Una serie de naves marcianas estaban impactando contra la Tierra con extraterrestres en su interior. Descritos como unos seres tentaculares tan grandes como un oso, con boca palpitante y ojos negros y brillantes, los invasores estaban derrotando a las fuerzas militares usando una especie de «rayo de calor» y gases venenosos. Un hombre murió a causa de un paro cardíaco en su hogar, impresionado por las noticias. Otros, aterrorizados, decidieron saltar desde lo alto de sus edificios.
Pero, por suerte, nada de esto sucedió realmente.
La crónica de la supuesta invasión extraterrestre no era sino la célebre dramatización radiofónica dirigida por Orson Welles y escrita por el guionista Howard Koch, una adaptación de La guerra de los mundos, de H. G. Wells.

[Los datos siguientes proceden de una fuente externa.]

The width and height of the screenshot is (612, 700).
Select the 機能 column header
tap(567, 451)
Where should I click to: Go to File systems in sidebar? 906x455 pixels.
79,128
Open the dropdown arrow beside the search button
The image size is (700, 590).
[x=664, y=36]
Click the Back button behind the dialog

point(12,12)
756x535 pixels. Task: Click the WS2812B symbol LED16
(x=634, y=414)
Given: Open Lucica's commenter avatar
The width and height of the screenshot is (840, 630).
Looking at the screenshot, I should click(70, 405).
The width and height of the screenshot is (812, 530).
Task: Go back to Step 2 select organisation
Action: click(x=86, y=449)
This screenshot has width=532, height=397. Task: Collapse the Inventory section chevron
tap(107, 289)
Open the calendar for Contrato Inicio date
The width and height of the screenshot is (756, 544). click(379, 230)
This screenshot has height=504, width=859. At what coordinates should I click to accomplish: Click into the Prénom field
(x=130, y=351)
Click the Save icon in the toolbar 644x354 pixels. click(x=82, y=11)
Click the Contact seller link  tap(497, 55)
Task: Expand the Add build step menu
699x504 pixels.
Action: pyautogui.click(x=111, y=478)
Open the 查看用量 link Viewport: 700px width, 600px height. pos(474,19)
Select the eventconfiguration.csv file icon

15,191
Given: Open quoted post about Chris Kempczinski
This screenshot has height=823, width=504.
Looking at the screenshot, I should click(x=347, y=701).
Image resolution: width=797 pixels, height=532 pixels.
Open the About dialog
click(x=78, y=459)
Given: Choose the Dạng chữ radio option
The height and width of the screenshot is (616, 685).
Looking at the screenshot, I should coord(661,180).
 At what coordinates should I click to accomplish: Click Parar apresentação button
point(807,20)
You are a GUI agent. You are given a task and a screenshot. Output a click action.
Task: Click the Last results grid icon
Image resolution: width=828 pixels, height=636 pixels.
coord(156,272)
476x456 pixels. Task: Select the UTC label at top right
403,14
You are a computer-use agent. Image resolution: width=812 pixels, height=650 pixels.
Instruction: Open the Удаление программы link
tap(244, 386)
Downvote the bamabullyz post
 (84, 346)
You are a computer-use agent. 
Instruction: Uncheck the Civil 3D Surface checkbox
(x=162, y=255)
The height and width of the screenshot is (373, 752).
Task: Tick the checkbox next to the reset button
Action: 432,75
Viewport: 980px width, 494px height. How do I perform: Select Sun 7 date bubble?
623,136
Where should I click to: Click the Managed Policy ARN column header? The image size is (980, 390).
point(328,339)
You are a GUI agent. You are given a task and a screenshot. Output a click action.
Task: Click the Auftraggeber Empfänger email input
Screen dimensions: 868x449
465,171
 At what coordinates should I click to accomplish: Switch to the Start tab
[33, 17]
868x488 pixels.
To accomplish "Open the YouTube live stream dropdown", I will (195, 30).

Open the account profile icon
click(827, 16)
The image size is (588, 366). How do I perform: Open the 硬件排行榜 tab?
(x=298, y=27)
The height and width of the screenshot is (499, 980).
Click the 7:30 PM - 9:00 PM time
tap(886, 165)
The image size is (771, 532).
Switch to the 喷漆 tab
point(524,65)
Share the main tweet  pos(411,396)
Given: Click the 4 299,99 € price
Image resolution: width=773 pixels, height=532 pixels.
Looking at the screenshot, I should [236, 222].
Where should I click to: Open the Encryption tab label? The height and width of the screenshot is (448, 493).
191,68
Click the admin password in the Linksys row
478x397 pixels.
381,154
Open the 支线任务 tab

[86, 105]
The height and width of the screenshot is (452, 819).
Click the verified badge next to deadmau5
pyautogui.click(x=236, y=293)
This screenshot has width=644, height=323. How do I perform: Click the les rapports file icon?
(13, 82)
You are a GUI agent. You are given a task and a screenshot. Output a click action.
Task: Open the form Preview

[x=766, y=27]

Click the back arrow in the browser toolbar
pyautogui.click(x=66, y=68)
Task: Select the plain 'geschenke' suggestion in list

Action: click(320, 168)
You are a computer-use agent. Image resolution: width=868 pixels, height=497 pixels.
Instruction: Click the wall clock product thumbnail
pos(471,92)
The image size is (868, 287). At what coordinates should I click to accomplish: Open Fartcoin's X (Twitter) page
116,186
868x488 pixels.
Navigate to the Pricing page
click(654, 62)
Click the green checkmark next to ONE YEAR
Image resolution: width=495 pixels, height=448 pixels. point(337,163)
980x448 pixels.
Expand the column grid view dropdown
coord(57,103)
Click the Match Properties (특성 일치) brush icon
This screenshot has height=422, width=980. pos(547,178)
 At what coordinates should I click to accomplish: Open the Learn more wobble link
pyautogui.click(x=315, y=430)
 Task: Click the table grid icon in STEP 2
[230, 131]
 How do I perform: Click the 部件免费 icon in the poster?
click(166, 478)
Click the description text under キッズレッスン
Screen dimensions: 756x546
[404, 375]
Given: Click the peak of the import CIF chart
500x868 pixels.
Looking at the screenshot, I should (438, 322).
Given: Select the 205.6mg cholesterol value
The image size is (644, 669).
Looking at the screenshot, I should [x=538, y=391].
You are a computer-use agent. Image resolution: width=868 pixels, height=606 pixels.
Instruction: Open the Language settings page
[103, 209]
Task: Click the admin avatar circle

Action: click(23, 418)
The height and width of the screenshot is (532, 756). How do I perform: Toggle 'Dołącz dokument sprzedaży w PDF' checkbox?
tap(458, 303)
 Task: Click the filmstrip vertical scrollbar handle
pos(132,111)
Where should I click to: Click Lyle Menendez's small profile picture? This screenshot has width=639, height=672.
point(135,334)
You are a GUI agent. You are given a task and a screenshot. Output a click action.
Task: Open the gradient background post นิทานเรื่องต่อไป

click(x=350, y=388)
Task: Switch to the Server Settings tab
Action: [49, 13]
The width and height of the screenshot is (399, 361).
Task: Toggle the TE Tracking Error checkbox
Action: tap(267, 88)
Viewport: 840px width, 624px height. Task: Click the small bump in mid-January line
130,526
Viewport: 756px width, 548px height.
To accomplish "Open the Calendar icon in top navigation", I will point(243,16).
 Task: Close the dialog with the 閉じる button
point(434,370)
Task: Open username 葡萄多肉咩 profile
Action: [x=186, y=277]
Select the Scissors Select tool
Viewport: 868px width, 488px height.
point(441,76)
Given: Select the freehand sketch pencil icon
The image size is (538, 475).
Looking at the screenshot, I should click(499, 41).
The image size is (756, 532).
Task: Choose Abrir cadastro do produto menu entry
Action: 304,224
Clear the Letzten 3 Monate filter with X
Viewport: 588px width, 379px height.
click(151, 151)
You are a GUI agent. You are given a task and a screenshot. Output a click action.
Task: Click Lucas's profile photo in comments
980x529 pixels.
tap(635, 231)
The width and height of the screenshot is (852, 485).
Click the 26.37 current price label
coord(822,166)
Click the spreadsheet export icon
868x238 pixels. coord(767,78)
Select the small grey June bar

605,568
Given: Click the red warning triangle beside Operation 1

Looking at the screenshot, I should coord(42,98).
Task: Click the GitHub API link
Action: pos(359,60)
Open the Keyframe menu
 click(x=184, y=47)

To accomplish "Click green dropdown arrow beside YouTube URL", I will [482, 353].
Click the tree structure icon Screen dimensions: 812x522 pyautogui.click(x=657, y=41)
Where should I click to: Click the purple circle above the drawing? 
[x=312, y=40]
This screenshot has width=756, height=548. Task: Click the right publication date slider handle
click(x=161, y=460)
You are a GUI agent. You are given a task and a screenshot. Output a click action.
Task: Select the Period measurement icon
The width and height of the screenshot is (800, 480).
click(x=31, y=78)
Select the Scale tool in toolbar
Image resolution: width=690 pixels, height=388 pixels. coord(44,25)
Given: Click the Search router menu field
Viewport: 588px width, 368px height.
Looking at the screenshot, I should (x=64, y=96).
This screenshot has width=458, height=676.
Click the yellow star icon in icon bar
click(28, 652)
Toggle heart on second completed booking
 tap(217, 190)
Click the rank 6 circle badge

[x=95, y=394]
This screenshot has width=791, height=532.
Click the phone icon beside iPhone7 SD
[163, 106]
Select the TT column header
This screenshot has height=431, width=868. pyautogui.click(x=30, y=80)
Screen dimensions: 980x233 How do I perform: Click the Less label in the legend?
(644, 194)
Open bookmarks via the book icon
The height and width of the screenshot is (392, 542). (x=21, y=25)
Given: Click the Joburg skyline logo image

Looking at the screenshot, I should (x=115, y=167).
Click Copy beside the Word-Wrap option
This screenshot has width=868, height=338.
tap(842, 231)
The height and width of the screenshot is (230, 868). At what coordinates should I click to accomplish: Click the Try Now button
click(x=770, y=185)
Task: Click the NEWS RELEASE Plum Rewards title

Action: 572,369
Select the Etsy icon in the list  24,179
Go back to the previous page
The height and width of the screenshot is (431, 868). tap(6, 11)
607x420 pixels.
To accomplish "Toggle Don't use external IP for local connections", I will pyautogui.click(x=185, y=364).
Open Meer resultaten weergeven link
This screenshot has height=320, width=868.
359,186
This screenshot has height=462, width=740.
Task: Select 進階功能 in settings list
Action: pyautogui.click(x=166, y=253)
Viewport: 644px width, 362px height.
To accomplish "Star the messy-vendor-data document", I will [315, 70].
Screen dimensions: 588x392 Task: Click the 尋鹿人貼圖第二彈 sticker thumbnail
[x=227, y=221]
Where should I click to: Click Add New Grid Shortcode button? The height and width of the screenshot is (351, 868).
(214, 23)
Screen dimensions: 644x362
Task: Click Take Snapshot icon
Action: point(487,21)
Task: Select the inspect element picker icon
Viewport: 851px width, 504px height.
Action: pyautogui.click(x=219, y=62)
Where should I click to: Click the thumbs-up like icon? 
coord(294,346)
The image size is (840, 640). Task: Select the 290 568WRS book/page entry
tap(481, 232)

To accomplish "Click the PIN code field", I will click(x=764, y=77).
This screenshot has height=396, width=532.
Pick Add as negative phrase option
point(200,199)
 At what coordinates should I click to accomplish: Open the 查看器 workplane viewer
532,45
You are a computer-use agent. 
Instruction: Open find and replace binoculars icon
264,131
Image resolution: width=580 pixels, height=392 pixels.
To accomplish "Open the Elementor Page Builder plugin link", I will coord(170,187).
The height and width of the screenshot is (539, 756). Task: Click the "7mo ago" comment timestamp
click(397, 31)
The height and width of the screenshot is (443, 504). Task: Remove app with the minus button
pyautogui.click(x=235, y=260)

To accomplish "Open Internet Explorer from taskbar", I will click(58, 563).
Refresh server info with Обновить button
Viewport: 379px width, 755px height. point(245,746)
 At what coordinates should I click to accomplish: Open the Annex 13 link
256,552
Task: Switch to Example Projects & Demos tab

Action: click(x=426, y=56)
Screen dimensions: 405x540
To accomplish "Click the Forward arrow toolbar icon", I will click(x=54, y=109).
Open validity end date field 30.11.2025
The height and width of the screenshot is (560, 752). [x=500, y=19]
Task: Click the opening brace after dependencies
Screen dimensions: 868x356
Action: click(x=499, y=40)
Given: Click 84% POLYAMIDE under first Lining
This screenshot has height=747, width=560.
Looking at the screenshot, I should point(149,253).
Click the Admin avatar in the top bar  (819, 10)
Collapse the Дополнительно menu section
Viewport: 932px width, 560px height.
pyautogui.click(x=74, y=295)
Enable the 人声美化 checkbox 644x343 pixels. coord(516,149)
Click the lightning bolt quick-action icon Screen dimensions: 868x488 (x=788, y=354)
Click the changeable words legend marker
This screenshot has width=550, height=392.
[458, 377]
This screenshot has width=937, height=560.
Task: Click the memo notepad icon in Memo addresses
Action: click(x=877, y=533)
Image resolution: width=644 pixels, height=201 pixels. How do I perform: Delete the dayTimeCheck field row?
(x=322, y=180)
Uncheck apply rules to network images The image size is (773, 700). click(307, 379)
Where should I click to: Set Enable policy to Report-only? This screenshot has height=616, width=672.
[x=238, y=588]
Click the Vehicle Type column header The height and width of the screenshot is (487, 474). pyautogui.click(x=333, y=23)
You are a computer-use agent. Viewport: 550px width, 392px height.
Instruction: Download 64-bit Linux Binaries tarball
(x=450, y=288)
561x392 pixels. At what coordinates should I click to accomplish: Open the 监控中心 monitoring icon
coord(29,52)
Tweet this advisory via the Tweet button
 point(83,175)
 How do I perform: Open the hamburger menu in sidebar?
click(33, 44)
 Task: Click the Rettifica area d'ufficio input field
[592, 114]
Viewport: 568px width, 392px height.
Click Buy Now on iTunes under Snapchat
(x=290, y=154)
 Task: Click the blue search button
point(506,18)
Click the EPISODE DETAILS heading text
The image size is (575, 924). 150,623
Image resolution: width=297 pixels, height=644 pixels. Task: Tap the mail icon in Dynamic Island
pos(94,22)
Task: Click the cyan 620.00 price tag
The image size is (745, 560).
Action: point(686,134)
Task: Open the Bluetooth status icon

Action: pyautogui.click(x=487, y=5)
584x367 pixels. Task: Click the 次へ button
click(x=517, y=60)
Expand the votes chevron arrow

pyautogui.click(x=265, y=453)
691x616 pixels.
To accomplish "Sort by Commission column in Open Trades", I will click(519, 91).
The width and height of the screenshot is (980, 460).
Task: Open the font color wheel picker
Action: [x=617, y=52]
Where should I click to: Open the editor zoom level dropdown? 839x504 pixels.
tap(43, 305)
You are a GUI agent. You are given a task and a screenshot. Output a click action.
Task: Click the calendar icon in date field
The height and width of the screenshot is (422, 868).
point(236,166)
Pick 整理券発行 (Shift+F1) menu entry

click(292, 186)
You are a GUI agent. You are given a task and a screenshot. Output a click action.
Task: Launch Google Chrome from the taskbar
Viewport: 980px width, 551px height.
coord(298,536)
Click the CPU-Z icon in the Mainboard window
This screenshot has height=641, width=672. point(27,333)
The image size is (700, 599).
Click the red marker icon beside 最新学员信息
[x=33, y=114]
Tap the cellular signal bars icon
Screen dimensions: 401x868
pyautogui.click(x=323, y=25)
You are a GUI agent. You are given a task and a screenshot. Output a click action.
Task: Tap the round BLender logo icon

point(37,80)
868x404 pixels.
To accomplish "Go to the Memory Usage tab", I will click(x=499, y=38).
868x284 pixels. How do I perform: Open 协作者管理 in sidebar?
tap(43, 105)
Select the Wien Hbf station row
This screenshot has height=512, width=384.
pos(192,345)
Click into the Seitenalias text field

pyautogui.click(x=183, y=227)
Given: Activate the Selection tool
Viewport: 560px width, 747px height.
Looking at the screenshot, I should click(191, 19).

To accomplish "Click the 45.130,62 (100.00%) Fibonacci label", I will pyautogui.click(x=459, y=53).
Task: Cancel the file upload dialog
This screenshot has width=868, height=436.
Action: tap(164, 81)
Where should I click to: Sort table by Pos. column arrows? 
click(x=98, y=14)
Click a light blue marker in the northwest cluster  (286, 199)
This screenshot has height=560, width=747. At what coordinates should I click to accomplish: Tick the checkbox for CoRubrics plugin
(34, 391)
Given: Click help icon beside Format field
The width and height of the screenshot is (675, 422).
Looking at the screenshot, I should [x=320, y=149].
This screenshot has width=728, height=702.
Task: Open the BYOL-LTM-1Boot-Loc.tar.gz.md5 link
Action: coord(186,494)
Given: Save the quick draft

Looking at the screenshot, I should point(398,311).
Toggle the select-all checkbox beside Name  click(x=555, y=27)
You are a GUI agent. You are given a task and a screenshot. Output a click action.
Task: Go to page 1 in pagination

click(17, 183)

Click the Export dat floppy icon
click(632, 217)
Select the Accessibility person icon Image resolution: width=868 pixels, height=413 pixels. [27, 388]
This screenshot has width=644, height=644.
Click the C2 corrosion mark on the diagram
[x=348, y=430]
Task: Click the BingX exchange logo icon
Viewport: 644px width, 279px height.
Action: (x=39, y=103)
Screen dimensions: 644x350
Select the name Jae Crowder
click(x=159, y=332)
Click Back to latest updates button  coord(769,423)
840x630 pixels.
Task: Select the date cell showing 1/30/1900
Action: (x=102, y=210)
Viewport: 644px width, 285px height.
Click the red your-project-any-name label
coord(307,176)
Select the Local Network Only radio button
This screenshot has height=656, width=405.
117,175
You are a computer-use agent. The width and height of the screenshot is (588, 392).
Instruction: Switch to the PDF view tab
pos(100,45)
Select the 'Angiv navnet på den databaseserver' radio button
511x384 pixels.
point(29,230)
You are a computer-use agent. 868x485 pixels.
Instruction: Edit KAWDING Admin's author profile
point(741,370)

No se trataba de la primera obra que Welles y Koch adaptaban para la radio: semanas antes ya habían firmado la dramatización de novelas como Drácula, La isla del tesoro o La vuelta al mundo en 80 días para un espacio semanal emitido por la red de emisoras de la CBS, pero fue la adaptación de la obra de ciencia ficción de Wells —con formato de falso noticiario y conexiones en directo con actores interpretando a políticos y periodistas— la que les catapultó al éxito.
Tampoco fue la primera vez que se utilizaba el formato de falso informativo en una emisora de radio. Un claro precedente, reconocido por el propio Welles, fue el del escritor y sacerdote católico Ronald Knox, que en 1926 escribió para la BBC una ficción en la que una charla sobre literatura británica del siglo xviii era interrumpida por boletines informativos que hablaban de un motín en Londres, una escalada de violencia que terminaba con el Big Ben destruido, el hotel Savoy incendiado y un político linchado. Aun así, es en el primer gran éxito radiofónico dirigido por Orson Welles en el que pensamos cada vez que aparece una obra que se sitúa en los límites entre realidad y ficción. Y, si lo hacemos, no es solo por el propio talento de Welles, Koch y su equipo, sino que también es gracias al papel que jugaron los medios alimentando el mito, ya que si aquella noche de 1938 no fuimos invadidos por los marcianos, la historia que llegó impresa a los kioscos era igual de fantasiosa.
¿Qué sucedió aquella noche?
No existe ningún registro que confirme que las calles y carreteras norteamericanas se llenasen de multitudes asustadas durante o después de la retransmisión de La guerra de los mundos. La afirmación que señalaba la muerte de un hombre a causa de un paro cardíaco nunca consiguió ser verificada, y tras consultarlo en hospitales de la ciudad de Nueva York, ninguno pudo certificar que tuviera constancia de suicidios o casos relacionados con la emisión del programa. Una parte de los oyentes creyeron todo lo que escucharon, por supuesto, pero como señala A. Brad Schwartz en su ensayo Broadcast Hysteria, «decir que La guerra de los mundos no asustó a nadie sería tan inexacto como decir que aterrorizó a un millón de personas». Esto no impidió a los medios de comunicación abrir sus ediciones del día siguiente con titulares tan sensacionalistas como «Oyentes entran en pánico al pensar que una obra teatral radiofónica era real», «La histeria se apodera de la gente» o «Dramatización radiofónica aterroriza a la nación», prendiendo la mecha del boca a boca sembrada por Welles y dejando en manos de la población —hubieran escuchado la retransmisión o no— la distorsión y divulgación de lo sucedido de la misma forma que lo hacen las leyendas urbanas, con el consiguiente impacto social y cultural.
La historia de la dramatización radiofónica de La guerra de los mundos es en realidad la historia de un triple engaño, en el que contribuyó tanto la propia retransmisión como los medios y nosotros mismos, que hace ochenta años decidimos dar crédito y difusión a una historia y a unas noticias demasiado increíbles como para ser ciertas.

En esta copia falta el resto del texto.